Khao Takro (Tailandia), 21 octubre (CERES TV / EFE)
Muchos niños tailandeses vienen al mundo con algo más que un pan bajo el brazo, se traen los recuerdos de sus vidas pasadas, una creencia budista arraigada sobre todo en las zonas rurales.
Como todos los niños, Nopporn Jairaew nació inocente, al menos hasta que a los dos años de edad reveló a sus padres que en su existencia anterior murió de un disparo tras entrar a robar en la casa de un vecino.
Al principio, sus progenitores se resistieron a creer al niño, que insistía incluso en que en aquella vida se llamaba Teep, porque no querían enfrentarse al mal "karma", las retribuciones o castigos que cada uno recibe por las buenas y malas acciones.
"Para probar si Nopporn era la reencarnación de Teep, lo llevamos al médico. Entonces, descubrimos que tenía tres marcas en los mismos lugares donde el disparo había entrado y salido en la mandíbula y la cabeza", explicó a Efe su madre, Po Jairaew.
El pequeño, que no quiso contar quién había matado a Teep, visitó finalmente a sus padres de su anterior vida, unos ancianos con canas que vivían cerca y que lo recibieron como si fuera su propio hijo.
La historia de Nopporn, que ahora tiene 22 años, fue acogida con absoluta normalidad en Khao Takro, una pequeña aldea ubicada entre campos de arroz en provincia tailandesa de Nakhon Sawan, cerca de 250 kilómetros al norte de Bangkok.
En 2006, otro vecino llamado Monkhol Jaikaew falleció a causa de un rayo cuando realizaba sus labores en el campo y, en el funeral, sus familiares le hicieron una marca en la frente y el pecho para poder reconocerlo en caso de que renaciese.
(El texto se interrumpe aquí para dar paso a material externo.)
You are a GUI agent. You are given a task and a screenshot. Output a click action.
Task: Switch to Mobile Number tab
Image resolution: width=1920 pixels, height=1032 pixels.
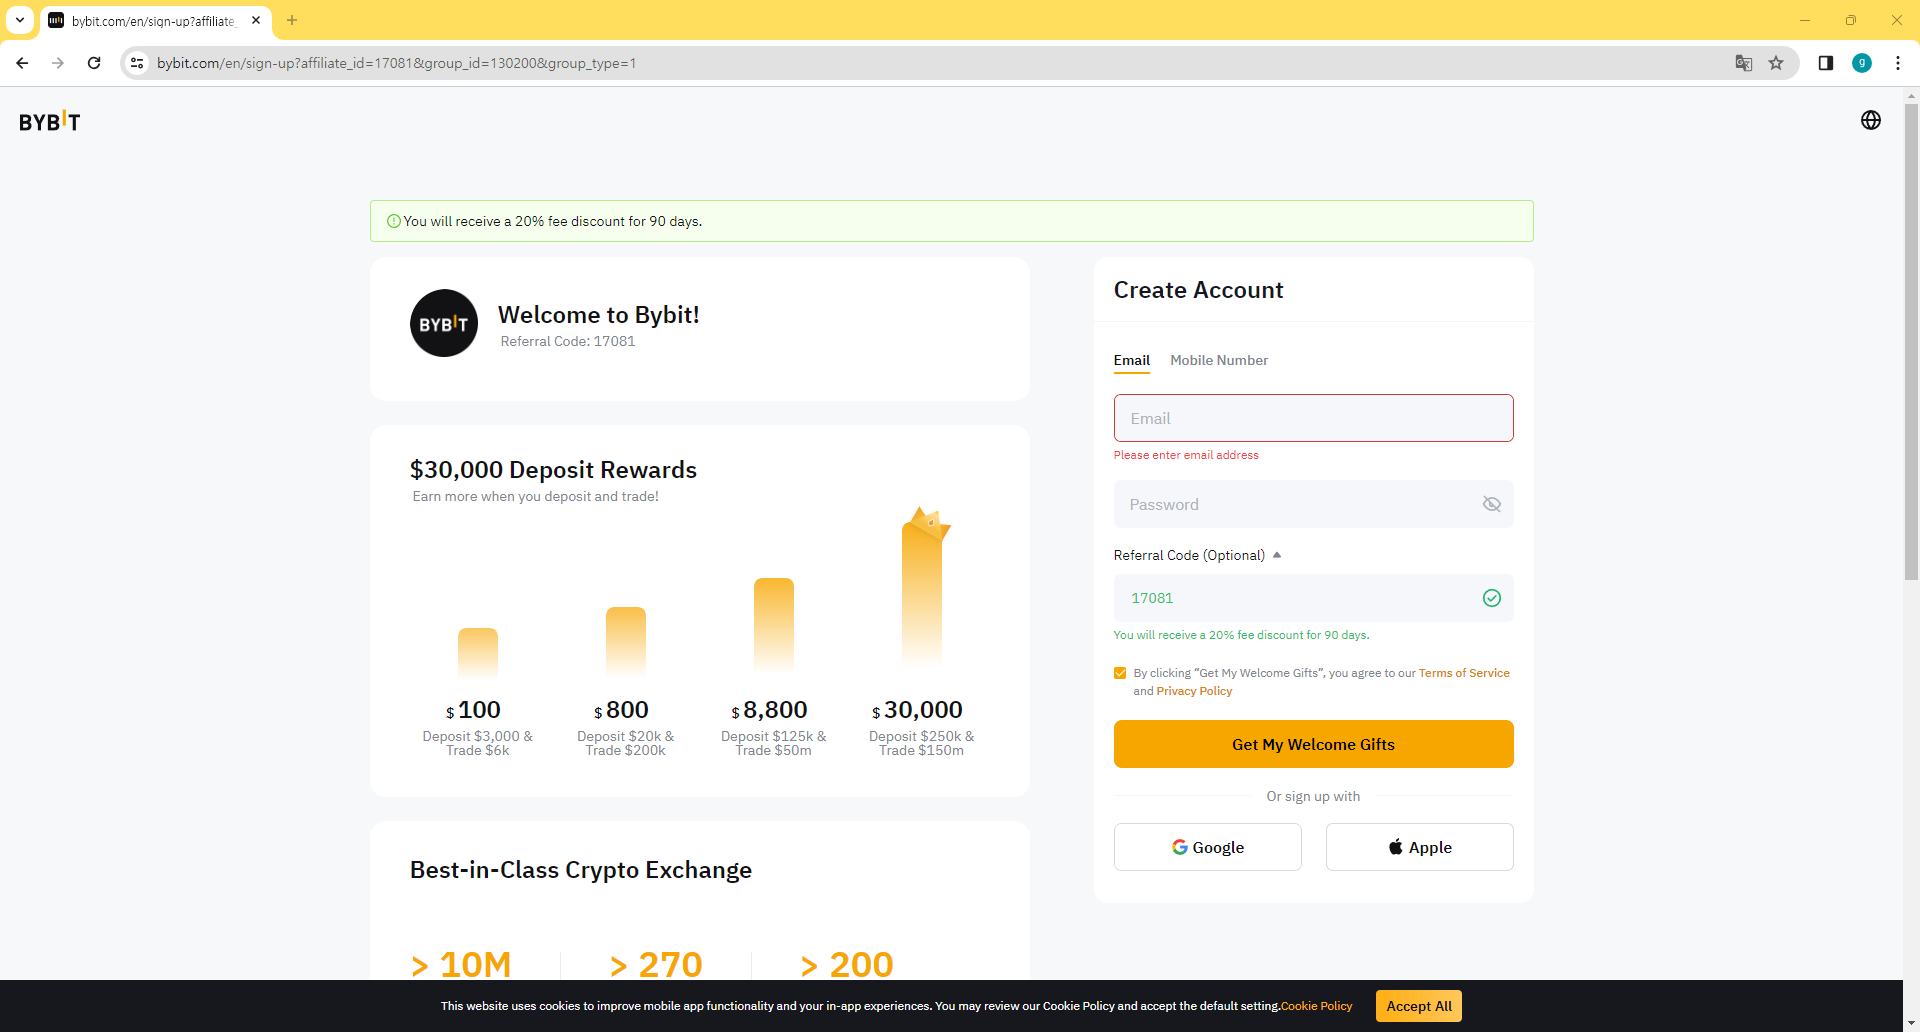pyautogui.click(x=1218, y=360)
Unos años más tarde, los padres del campesino fulminado por el rayo recibieron la visita de una madre con su hijo, Bom, quien aseguraba ser la versión renacida de Monkhol.
"Me paraba por la calle y me invitaba a comer y me preguntó por los perros que tenía antes de morir", relata a Efe sin ocultar su satisfacción Arun Jaikaew, el padre de Monkhol.
"Recordar las vidas pasada es algo normal", afirma el progenitor, sosteniendo el retrato de su vástago fallecido frente a su hogar, un humilde chamizo de madera con un pequeño huerto donde corretean los polluelos.
Arun y su esposa, actualmente enferma, se consideran afortunados por poder volver a ver a su hijo, aunque fuera renacido en un niño de seis años, los que tiene ahora Bom.
Según los lugareños, estos niños sólo rememoran sus vidas pasadas hasta los siete u ocho años por lo general y, después, van perdiendo los recuerdos hasta que los olvidan por completo.